Disclaimer: I have not yet played Civilization V. I am basing this entire post on forum posts, angry reviewers, and other questionable sources. That said, I feel I should explore my prejudices before I play the game for the first time this week (it’s finally out for Mac OS X on November 23rd!).
Each Civilization game from the first up through the latest expansion for Civilization IV (Beyond the Swords) has built atop the previous iterations. Each adds new technologies and units to discover. Improving and expanding your civilization’s territory and culture becomes more complex as additional layers are added in (additional diplomacy options, religion, espionage). What I find the most interesting, however, is what is removed with each new game. Civilization III removed Partisans from capturing cities (militant units from Civilization II that would emerge from and surround a newly captured city, owned by the civilization under attack). With each official iteration of the game, from the first through the fourth, Barbarians were downgraded from massive hordes that would surround your unit when discovered to just a few units that instead wander the land on their own or peacefully exist within their own cities. Civilization IV removed city revolts – replacing it with a simpler mechanic of happy/unhappy citizens, which itself changed the way it felt to have an unhappy city. Your unhappy city still wasn’t very productive, but it wasn’t on fire anymore. Which always made me question: “How unhappy were those people really? Maybe they’re just lazy”.

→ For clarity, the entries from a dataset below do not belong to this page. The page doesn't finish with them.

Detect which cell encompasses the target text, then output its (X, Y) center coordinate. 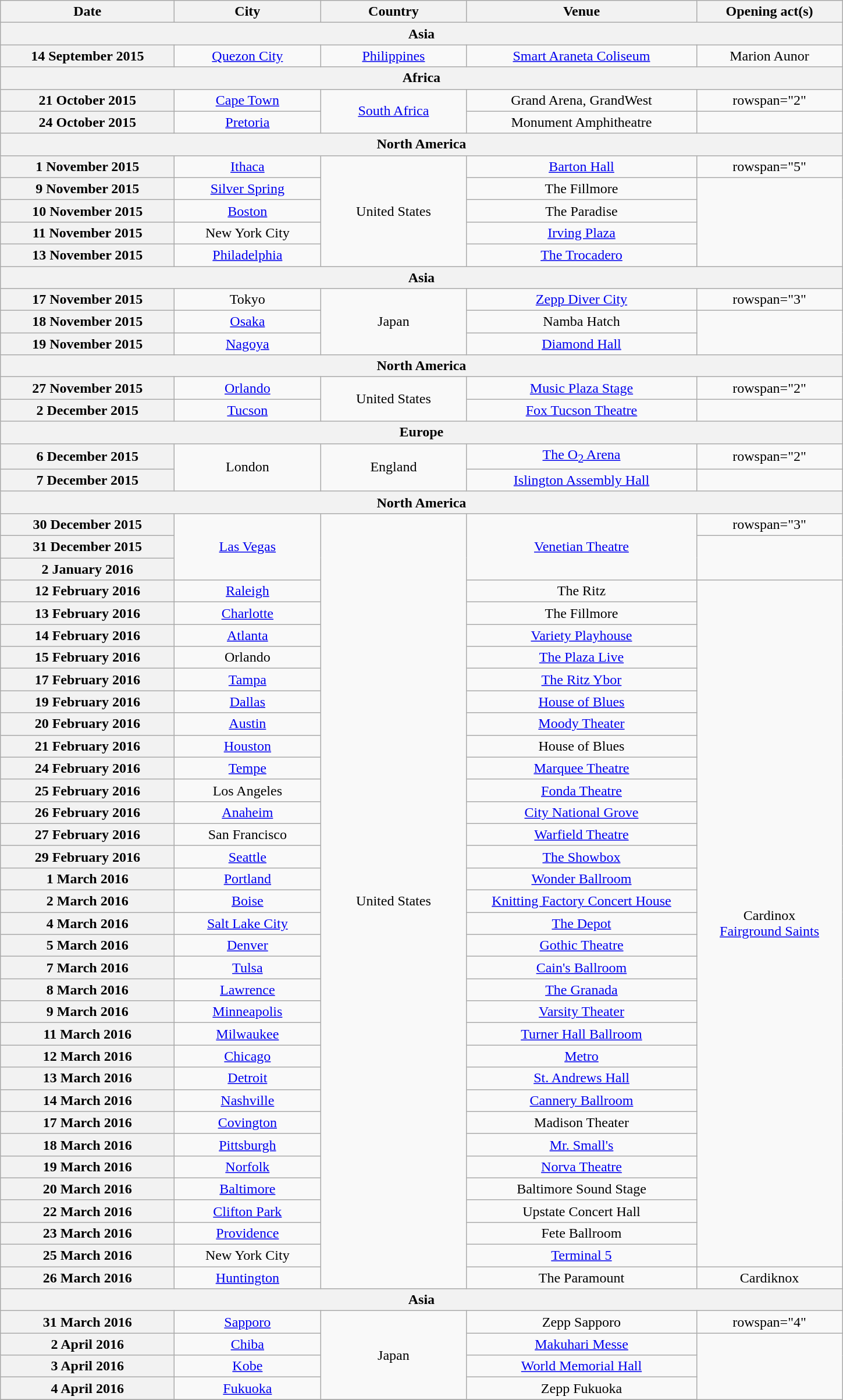
Fete Ballroom (582, 1233)
13 February 2016 (87, 613)
6 December 2015 (87, 456)
rowspan="5" (769, 166)
1 March 2016 (87, 878)
Quezon City (248, 56)
Clifton Park (248, 1211)
Fonda Theatre (582, 790)
Upstate Concert Hall (582, 1211)
Sapporo (248, 1322)
4 April 2016 (87, 1388)
Philippines (393, 56)
Monument Amphitheatre (582, 122)
Providence (248, 1233)
Denver (248, 945)
Baltimore (248, 1189)
2 January 2016 (87, 569)
Wonder Ballroom (582, 878)
Cardiknox (769, 1278)
7 December 2015 (87, 480)
Opening act(s) (769, 12)
Zepp Fukuoka (582, 1388)
The Plaza Live (582, 657)
The O2 Arena (582, 456)
Cannery Ballroom (582, 1100)
Gothic Theatre (582, 945)
Madison Theater (582, 1122)
7 March 2016 (87, 968)
Pretoria (248, 122)
Boston (248, 211)
11 November 2015 (87, 233)
Atlanta (248, 635)
17 February 2016 (87, 680)
Moody Theater (582, 724)
31 December 2015 (87, 547)
Nagoya (248, 344)
Philadelphia (248, 255)
25 February 2016 (87, 790)
London (248, 467)
20 February 2016 (87, 724)
Europe (421, 432)
The Ritz Ybor (582, 680)
The Showbox (582, 856)
19 March 2016 (87, 1166)
Dallas (248, 702)
Tulsa (248, 968)
Milwaukee (248, 1034)
The Paradise (582, 211)
14 February 2016 (87, 635)
Portland (248, 878)
20 March 2016 (87, 1189)
14 September 2015 (87, 56)
Zepp Sapporo (582, 1322)
Namba Hatch (582, 322)
Detroit (248, 1078)
27 November 2015 (87, 388)
Boise (248, 901)
Africa (421, 78)
4 March 2016 (87, 923)
Tucson (248, 410)
27 February 2016 (87, 834)
Music Plaza Stage (582, 388)
21 February 2016 (87, 746)
12 February 2016 (87, 591)
Kobe (248, 1366)
8 March 2016 (87, 990)
Varsity Theater (582, 1012)
England (393, 467)
City (248, 12)
Raleigh (248, 591)
1 November 2015 (87, 166)
19 February 2016 (87, 702)
13 November 2015 (87, 255)
Barton Hall (582, 166)
Turner Hall Ballroom (582, 1034)
18 November 2015 (87, 322)
5 March 2016 (87, 945)
Houston (248, 746)
Austin (248, 724)
Tokyo (248, 300)
Seattle (248, 856)
Irving Plaza (582, 233)
World Memorial Hall (582, 1366)
17 November 2015 (87, 300)
Zepp Diver City (582, 300)
The Granada (582, 990)
12 March 2016 (87, 1056)
Minneapolis (248, 1012)
Tempe (248, 768)
Venue (582, 12)
Knitting Factory Concert House (582, 901)
Huntington (248, 1278)
30 December 2015 (87, 524)
Metro (582, 1056)
18 March 2016 (87, 1144)
26 March 2016 (87, 1278)
The Paramount (582, 1278)
Makuhari Messe (582, 1344)
Norfolk (248, 1166)
Anaheim (248, 812)
26 February 2016 (87, 812)
South Africa (393, 111)
2 April 2016 (87, 1344)
Salt Lake City (248, 923)
Covington (248, 1122)
Chiba (248, 1344)
2 December 2015 (87, 410)
Baltimore Sound Stage (582, 1189)
Marquee Theatre (582, 768)
Pittsburgh (248, 1144)
15 February 2016 (87, 657)
Cape Town (248, 100)
Country (393, 12)
Grand Arena, GrandWest (582, 100)
CardinoxFairground Saints (769, 923)
Mr. Small's (582, 1144)
17 March 2016 (87, 1122)
Tampa (248, 680)
Norva Theatre (582, 1166)
Smart Araneta Coliseum (582, 56)
Los Angeles (248, 790)
29 February 2016 (87, 856)
11 March 2016 (87, 1034)
Date (87, 12)
Osaka (248, 322)
City National Grove (582, 812)
Ithaca (248, 166)
Marion Aunor (769, 56)
31 March 2016 (87, 1322)
14 March 2016 (87, 1100)
rowspan="4" (769, 1322)
San Francisco (248, 834)
Warfield Theatre (582, 834)
Chicago (248, 1056)
Terminal 5 (582, 1255)
9 March 2016 (87, 1012)
Silver Spring (248, 188)
10 November 2015 (87, 211)
Diamond Hall (582, 344)
Islington Assembly Hall (582, 480)
Venetian Theatre (582, 546)
Cain's Ballroom (582, 968)
St. Andrews Hall (582, 1078)
The Trocadero (582, 255)
22 March 2016 (87, 1211)
3 April 2016 (87, 1366)
Nashville (248, 1100)
Las Vegas (248, 546)
24 February 2016 (87, 768)
13 March 2016 (87, 1078)
24 October 2015 (87, 122)
Charlotte (248, 613)
21 October 2015 (87, 100)
Fukuoka (248, 1388)
23 March 2016 (87, 1233)
Lawrence (248, 990)
Variety Playhouse (582, 635)
The Depot (582, 923)
The Ritz (582, 591)
19 November 2015 (87, 344)
Fox Tucson Theatre (582, 410)
2 March 2016 (87, 901)
9 November 2015 (87, 188)
25 March 2016 (87, 1255)
Capture the cell that displays the provided text and extract its [X, Y] central coordinate. 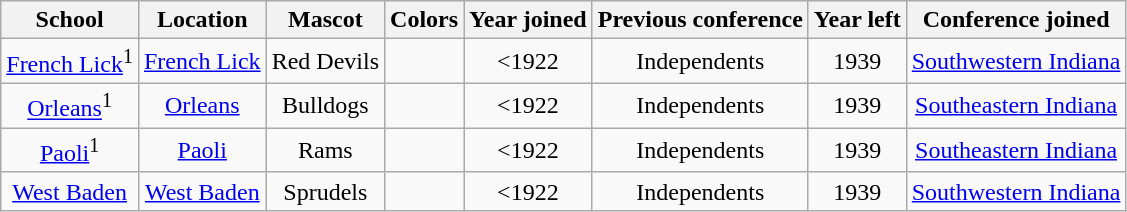
Orleans1 [70, 106]
Location [202, 20]
Bulldogs [325, 106]
French Lick [202, 62]
Previous conference [700, 20]
French Lick1 [70, 62]
Red Devils [325, 62]
Sprudels [325, 191]
Mascot [325, 20]
Conference joined [1016, 20]
Orleans [202, 106]
School [70, 20]
Paoli1 [70, 150]
Year joined [528, 20]
Year left [857, 20]
Colors [424, 20]
Paoli [202, 150]
Rams [325, 150]
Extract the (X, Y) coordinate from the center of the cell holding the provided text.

Every time the game has changed in mechanics and systems, the feeling of the game has changed. Civilization 1 always felt like a constant battle between my civilization and the barbarian hordes in the early game. My usual late game was defense – building as many units as I could support in each of my cities as I waited for the money and science to come in. Civilization 2 complicated this somewhat, and in Civilization 3 I finally felt like war was a worthwhile practice, at least midway through the game. I’d like to think I never engaged in needless battle in Civilization IV, but with a constant flux of culture (increasing the size of my civilization without needed to constantly build cities), border skirmishes became more common, resulting in the razing of people’s homes as I mentioned in the previous post.
So, Civilization V. As strategy gaming becomes less and less about managing unit statistics on hex maps and more about adopting eurogame style from board and card games like Dominion, Settlers of Cataan, and Puerto Rico, Civilization V moves towards a very specific type of wargame. By having single units (representing what, I’m not sure yet) on a hexagon grid the game becomes very much about the movement of pieces in patterns. I imagine that active, strategic war will be a very real thing in this game, something that up until Civ IV I’ve never had to give much thought to.

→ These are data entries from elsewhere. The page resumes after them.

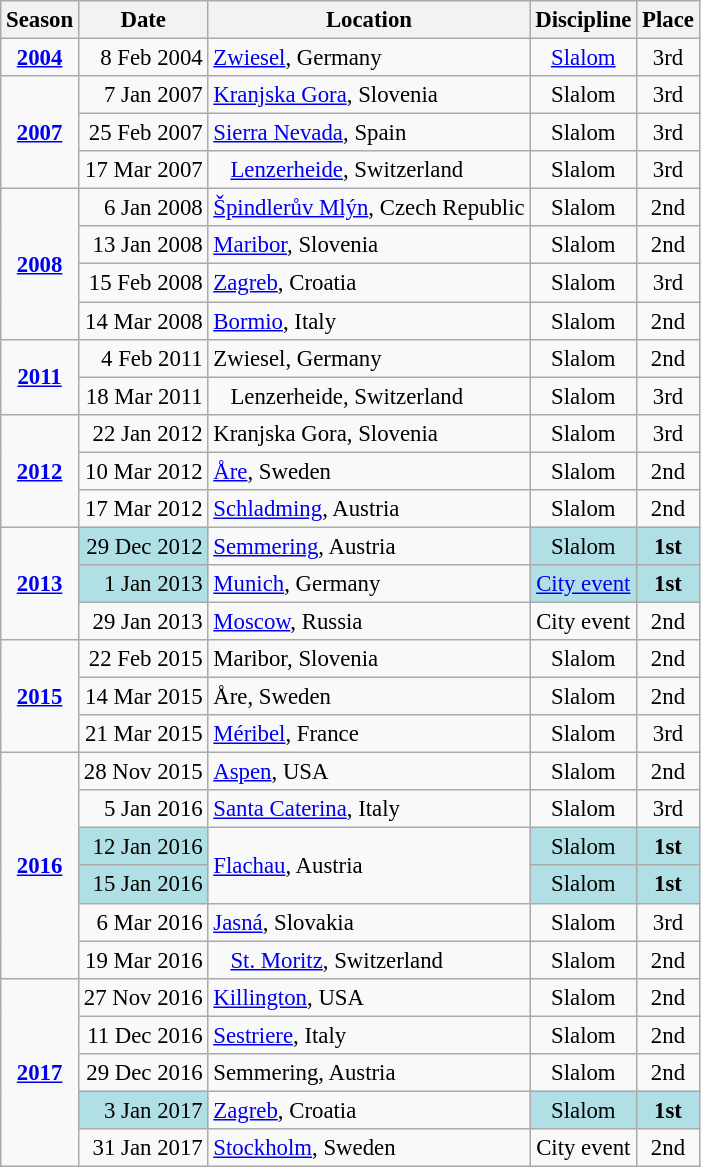
Place (668, 20)
Aspen, USA (369, 772)
Stockholm, Sweden (369, 1148)
7 Jan 2007 (143, 95)
Špindlerův Mlýn, Czech Republic (369, 208)
11 Dec 2016 (143, 1035)
2015 (40, 696)
Date (143, 20)
31 Jan 2017 (143, 1148)
St. Moritz, Switzerland (369, 960)
19 Mar 2016 (143, 960)
5 Jan 2016 (143, 809)
10 Mar 2012 (143, 471)
Munich, Germany (369, 584)
8 Feb 2004 (143, 58)
2017 (40, 1072)
Sestriere, Italy (369, 1035)
25 Feb 2007 (143, 133)
15 Feb 2008 (143, 283)
Season (40, 20)
6 Jan 2008 (143, 208)
28 Nov 2015 (143, 772)
14 Mar 2015 (143, 697)
2012 (40, 470)
21 Mar 2015 (143, 734)
2013 (40, 584)
2008 (40, 264)
2016 (40, 866)
2007 (40, 132)
29 Dec 2016 (143, 1073)
Jasná, Slovakia (369, 922)
29 Dec 2012 (143, 546)
1 Jan 2013 (143, 584)
Santa Caterina, Italy (369, 809)
Sierra Nevada, Spain (369, 133)
12 Jan 2016 (143, 847)
27 Nov 2016 (143, 997)
29 Jan 2013 (143, 621)
4 Feb 2011 (143, 358)
Location (369, 20)
Schladming, Austria (369, 509)
Discipline (584, 20)
14 Mar 2008 (143, 321)
2004 (40, 58)
Killington, USA (369, 997)
2011 (40, 376)
6 Mar 2016 (143, 922)
Méribel, France (369, 734)
17 Mar 2012 (143, 509)
3 Jan 2017 (143, 1110)
Flachau, Austria (369, 866)
22 Jan 2012 (143, 433)
Moscow, Russia (369, 621)
18 Mar 2011 (143, 396)
13 Jan 2008 (143, 245)
22 Feb 2015 (143, 659)
15 Jan 2016 (143, 885)
17 Mar 2007 (143, 170)
Bormio, Italy (369, 321)
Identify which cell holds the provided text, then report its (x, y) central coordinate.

What has been removed since Civ IV is even more telling about what kind of game Civ V will be for me. For a game that is very much about moving pieces on a map (and knowing what the map of the world is like), map trading is gone. Tech trading is gone. Religion is gone. In fact, much about diplomacy that I loved (buggy as it was) in previous Civilization games looks to have been reduced. Because of this, I will be approaching Civilization V in a different way than the previous games. My naturally peaceful (yet greedy) play style will have to have teeth to get by. This might be why it’s taken me so long to play it.